Ms. Berresford reacted at the time by inviting the editors of the Forward to lunch. What Ms. Berresford said at lunch was off the record, but what the editors said was not.The editors made it clear that they felt that only an "awfully fine distinction" could separate what the foundation was doing with its funding in the Middle East from the classical anti-Semitism of Henry Ford I. Any suggestion that the Ford Foundation was surprised by the kind of charges the JTA raised is poppycock.
Another question is why, once the JTA report was out, was Attorney General Eliot Spitzer of New York so flatfooted. "Until the Bush administration shows it is willing to do the job", Mr. Spitzer boasted in an op-ed piece in the Monday New York Times, "... it appears the public will have to rely on state regulators and lawmakers to protect its interests." Mr. Spitzer was talking about oversight of the securities industry, for which he has only tangential responsibility.

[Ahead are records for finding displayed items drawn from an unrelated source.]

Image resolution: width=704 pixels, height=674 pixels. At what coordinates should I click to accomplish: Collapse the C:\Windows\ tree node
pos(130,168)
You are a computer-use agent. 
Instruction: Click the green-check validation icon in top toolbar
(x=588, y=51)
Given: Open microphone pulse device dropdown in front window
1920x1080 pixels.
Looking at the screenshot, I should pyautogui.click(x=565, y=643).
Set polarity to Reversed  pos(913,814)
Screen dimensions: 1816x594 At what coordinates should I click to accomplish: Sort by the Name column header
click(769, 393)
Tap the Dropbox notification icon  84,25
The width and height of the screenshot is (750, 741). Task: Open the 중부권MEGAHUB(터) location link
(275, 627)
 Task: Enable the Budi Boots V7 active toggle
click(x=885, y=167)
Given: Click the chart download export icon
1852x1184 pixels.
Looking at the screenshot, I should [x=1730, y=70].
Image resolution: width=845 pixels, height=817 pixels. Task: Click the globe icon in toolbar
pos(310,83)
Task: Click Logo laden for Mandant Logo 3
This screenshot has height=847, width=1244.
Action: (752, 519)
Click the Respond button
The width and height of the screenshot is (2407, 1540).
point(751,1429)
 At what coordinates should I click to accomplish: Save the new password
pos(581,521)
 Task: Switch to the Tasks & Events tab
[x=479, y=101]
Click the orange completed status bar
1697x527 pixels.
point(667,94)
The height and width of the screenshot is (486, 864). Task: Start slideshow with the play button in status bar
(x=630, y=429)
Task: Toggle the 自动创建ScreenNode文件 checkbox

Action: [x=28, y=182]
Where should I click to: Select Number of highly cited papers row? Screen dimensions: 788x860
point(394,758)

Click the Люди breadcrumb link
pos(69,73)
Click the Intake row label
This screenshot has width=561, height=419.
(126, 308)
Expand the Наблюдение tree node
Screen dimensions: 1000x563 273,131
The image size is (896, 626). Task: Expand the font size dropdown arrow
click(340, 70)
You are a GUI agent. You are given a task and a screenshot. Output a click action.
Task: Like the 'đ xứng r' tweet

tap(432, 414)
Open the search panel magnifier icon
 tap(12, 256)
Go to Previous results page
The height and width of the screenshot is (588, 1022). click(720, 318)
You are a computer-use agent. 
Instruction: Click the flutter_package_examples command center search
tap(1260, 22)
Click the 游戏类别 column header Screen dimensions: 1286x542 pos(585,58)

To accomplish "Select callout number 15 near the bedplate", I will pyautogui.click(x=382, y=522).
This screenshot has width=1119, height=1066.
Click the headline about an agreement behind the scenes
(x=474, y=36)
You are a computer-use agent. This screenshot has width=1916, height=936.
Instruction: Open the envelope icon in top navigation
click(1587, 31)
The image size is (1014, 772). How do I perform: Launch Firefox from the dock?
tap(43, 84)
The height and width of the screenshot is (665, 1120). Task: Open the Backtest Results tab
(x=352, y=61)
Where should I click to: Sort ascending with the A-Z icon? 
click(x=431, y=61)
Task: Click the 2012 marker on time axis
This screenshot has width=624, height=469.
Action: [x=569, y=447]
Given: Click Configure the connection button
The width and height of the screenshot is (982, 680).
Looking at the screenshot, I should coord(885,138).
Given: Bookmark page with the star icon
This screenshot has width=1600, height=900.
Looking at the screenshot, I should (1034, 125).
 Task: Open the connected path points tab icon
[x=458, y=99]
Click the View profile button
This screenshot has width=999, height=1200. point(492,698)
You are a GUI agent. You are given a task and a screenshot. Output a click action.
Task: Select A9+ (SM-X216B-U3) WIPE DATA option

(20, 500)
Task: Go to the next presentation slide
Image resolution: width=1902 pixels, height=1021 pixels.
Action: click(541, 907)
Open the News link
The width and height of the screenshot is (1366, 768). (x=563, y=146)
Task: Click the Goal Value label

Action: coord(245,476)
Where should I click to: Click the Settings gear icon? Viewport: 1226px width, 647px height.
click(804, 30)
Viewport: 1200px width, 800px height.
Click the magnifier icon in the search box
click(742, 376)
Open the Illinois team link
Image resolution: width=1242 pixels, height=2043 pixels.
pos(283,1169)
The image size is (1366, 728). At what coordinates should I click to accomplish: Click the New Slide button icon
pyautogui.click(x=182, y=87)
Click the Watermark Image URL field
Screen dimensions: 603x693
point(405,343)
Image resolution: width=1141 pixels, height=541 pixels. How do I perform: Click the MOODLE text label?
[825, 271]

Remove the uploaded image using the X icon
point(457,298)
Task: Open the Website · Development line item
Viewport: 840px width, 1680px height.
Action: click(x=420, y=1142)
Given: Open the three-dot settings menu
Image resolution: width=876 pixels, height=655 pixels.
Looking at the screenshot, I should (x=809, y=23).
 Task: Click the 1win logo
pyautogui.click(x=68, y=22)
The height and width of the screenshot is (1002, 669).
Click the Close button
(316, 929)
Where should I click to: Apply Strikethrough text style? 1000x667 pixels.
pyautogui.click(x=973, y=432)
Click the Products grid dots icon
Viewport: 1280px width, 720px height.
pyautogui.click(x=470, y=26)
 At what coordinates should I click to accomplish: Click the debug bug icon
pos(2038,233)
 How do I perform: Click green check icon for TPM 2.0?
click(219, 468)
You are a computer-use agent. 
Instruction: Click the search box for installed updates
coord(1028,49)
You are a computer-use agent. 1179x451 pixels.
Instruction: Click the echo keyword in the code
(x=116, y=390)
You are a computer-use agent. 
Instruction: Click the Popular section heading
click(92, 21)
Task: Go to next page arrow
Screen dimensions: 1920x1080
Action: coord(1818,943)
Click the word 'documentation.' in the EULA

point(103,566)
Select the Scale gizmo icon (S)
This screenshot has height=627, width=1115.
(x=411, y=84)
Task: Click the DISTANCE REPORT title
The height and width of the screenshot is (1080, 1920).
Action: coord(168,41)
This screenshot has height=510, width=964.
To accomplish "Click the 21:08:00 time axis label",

Oversight of public foundations such as Ford couldn't be more central to his primary responsibilities (as Mr. Spitzer's web site makes clear).
Yet, while the Ford Foundation is headquartered under his nose on 43rd Street in Manhattan, New Yorkers had to go to the Senate to get action. The undertakings made by the Ford Foundation yesterday followed meetings with a number of Jewish leaders, including one meeting between Ms. Berresford and the national director of the Anti-Defamation League, Abraham Foxman. Involvement of the ADL in crafting protections against funding anti-Semitism will be broadly welcomed. But it won't relieve the need for a public airing of what happened at the Ford Foundation.
The JTA in a dispatch carried in the Sun yesterday quoted an unnamed official of the Justice Department as saying that it was trying to decide which division might pursue the matter. "It might be the criminal division for violations of the Patriot Act," the source was quoted as telling the JTA. There is also the question of whether the funding of hate groups could jeopardize the Ford Foundation's tax status. According to the JTA, Mr. Grassley, the Senate Finance Committee chairman, said that Congress should investigate whether the tax code adequately punishes tax-exempt foundations that give to terrorist organizations. The JTA also quoted an unnamed official of the Internal Revenue Service as saying the service reviews situations of congressional concern.
The Ford Foundation's promises to weed out hate groups yesterday were a start, but someone will need to keep an eye out for how well they follow through on this pledge. Mr. Spitzer is a serious and distinguished lawman, and he would be a logical officer, though it will take some doing to catch up with Senator Grassley in this matter, for now. And all eyes will be on Ford's trustees and Ms. Berresford as they wrestle with their own role and the legacy of Henry the First.